The Kangxi emperor (reigned 1662–1722) was a renaissance man whose patronage of the arts was surpassed only by his intuitive administrative abilities and military prowess. In 1698, he took the remarkable initiative of opening the only imperially supported glass studio in China’s history. The works of art made in this early eighteenth-century workshop were a fusion of European and Chinese forms and decoration, and very few survive to this day.

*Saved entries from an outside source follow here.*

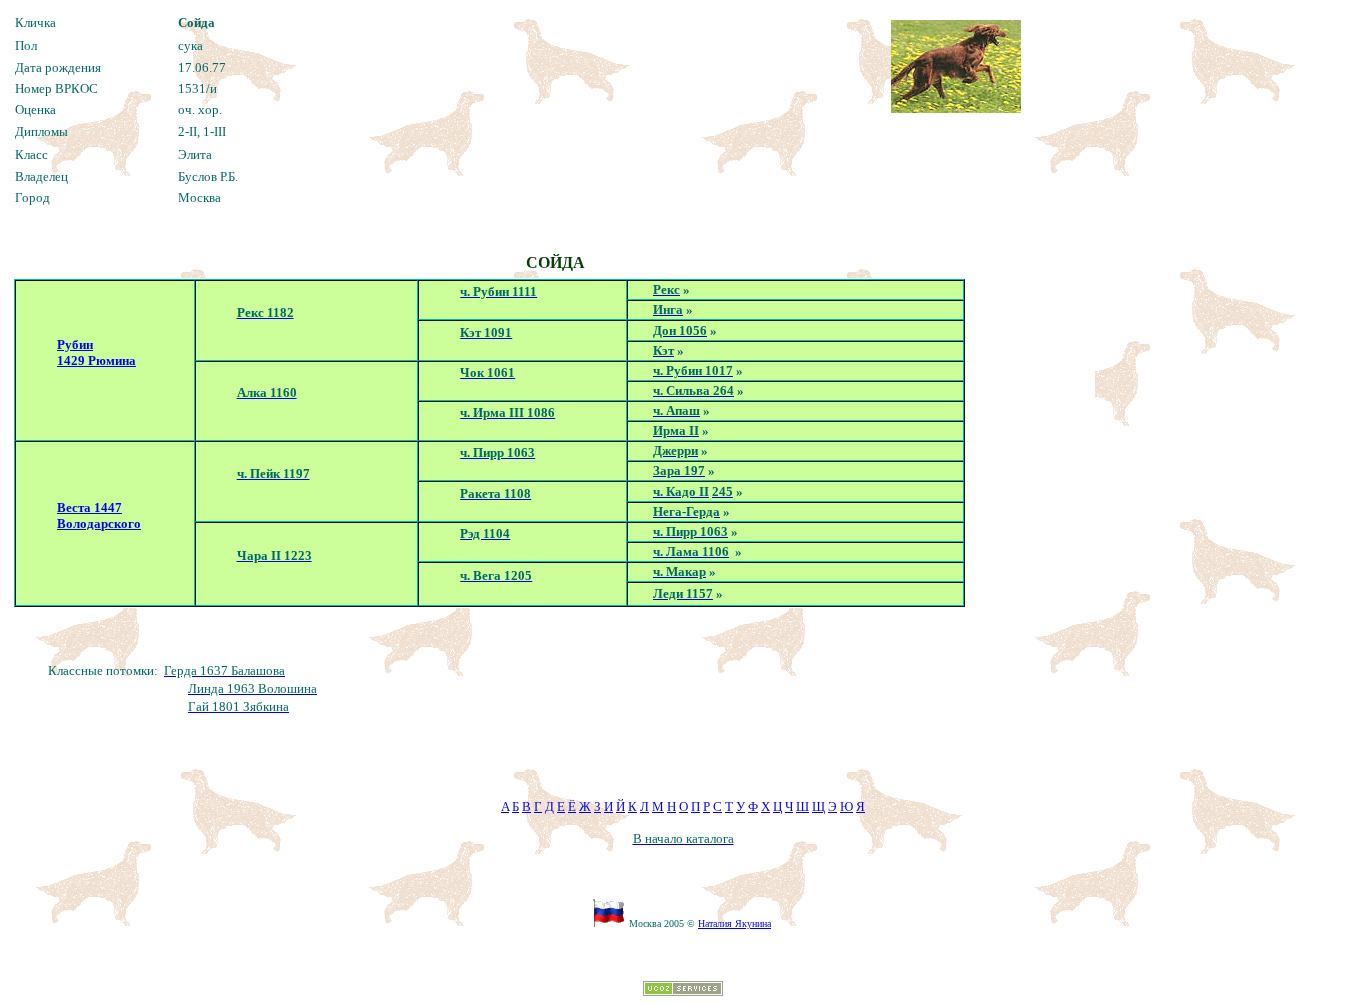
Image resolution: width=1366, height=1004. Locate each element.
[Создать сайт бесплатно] (683, 990)
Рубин (75, 344)
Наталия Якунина (734, 923)
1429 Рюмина (96, 360)
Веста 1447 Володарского (99, 515)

This bottle is one such work and of a type specially designed to sit on a scholar’s desk for use with a calligraphy brush. The gentle curves of its globular form, achieved by standard glass-blowing techniques, sweep up from the base to a stout, raised neck in emulation of a Western prototype. The vitreous mixture that was used to create its deep aquamarine color contained too great a percentage of alkaline com-ponents, so the surface has visibly “crizzled” over time. Crizzling occurs when the glass surface breaks down physically and typically manifests itself, as here, as splotchy patches of silvery gloss on the exterior. This effect is characteristic of Chinese glass made between 1700 and 1730 and may well have been an intentional design element favored for its accidental qualities.
The outer surfaces of this bottle have been wheel-etched throughout with a classic flowing lotus design. This technique approximates Venetian diamond-tip engraving and, together with the form, highlights an ever-distinctive union of Chinese subject matter with European technology in the best innovative, imperial Qing-dynasty tradition.